PPHI Strategies for Recruitment and Retention Sample Clauses

PPHI Strategies for Recruitment and Retention of Physicians in KP Like in all other provinces in Pakistan, a BHU in KP has one designated post for physician, titled Medical Officer (MO). An MO is in-charge of the BHU and besides his primary outpatient duty, he supervises the other staff including paramedics, lady health visitors (LHV), and other auxiliary staff like xxxx orderly, watchman. He is also responsible for all the preventive and promotive health care services offered through a BHU. In the contract agreement, PPHI administration at district level was authorized to hire any staff on contract including the MO, LHVs and paramedics.
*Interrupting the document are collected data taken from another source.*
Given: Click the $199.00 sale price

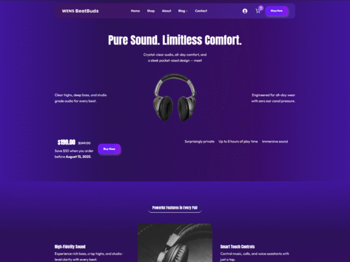Looking at the screenshot, I should [x=67, y=142].
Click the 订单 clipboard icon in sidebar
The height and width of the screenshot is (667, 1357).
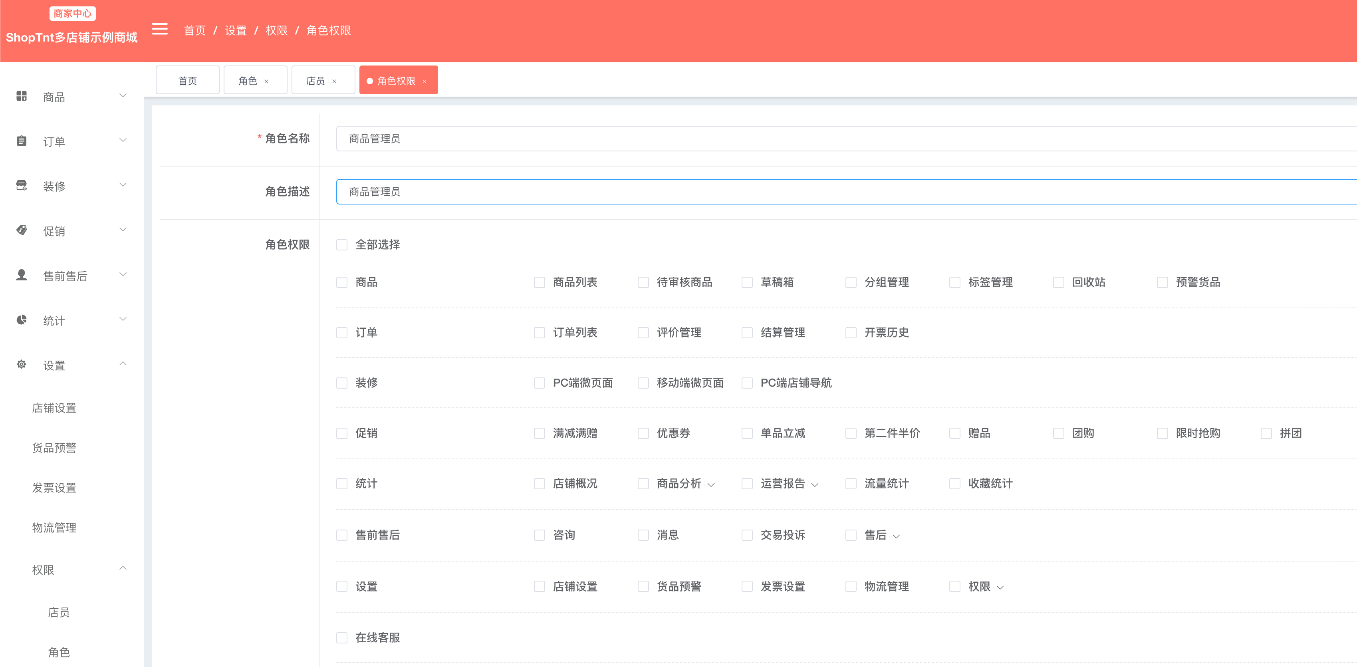click(22, 141)
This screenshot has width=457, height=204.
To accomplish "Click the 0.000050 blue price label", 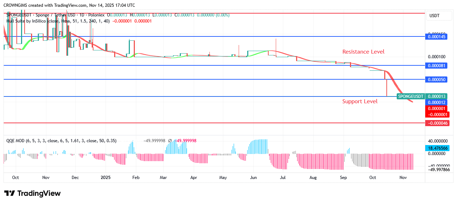I will pos(437,79).
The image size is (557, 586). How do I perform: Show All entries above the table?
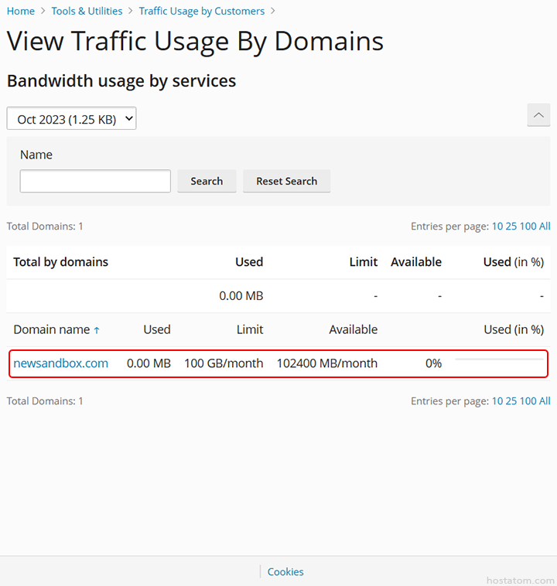click(545, 227)
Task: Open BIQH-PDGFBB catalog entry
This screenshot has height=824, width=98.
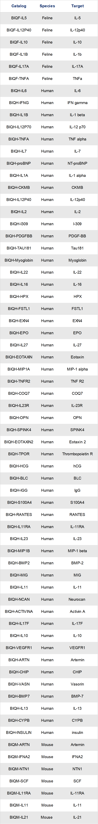Action: (19, 236)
However, the majority of these facilities had ample staff with the exception of an MO. PPHI’s approach to increasing health staff mainly focused on physicians and to some extent LHVs. Recruitment was relatively simple. There was a formal walk-in interview and validation of medical practicing license. MOs hired by PPHI received the same salary as their counterparts in non-PPHI districts. In addition, MOs who were working in these health facilities before PPHI took over and chose to stay were also managed by PPHI. These MOs maintained their status as regular employees of DoH and received their salaries from the said department. The main focus of PPHI was to ensure the availability of MOs in each health facility under its control. For this purpose, PPHI introduced a “cluster model”. In cluster model, MOs were given option of managing a cluster of two or three nearby BHUs. An MO was given extra financial supplements for each additional BHU he managed. The purpose was to ensure availability of MOs in each facility and to enhance utilization of these facilities. If the MO was a woman (titled WMO for government employed and FMO for PPHI contracted), she was also obligated to deliver mother and child health care (MCH) services together with an LHV, another strategy which was exclusive to PPHI. PPHI categorized the districts into Category-I and Category-II, based on territorial accessibility and provided extra financial incentives to the MOs. Incentives for Category-I were doubled compared to Category-II which were comparatively less hard to reach. DoH employed staff, like medical technicians, LHVs and auxiliary staff in these categories were also incentivized, usually half the amount an MO received.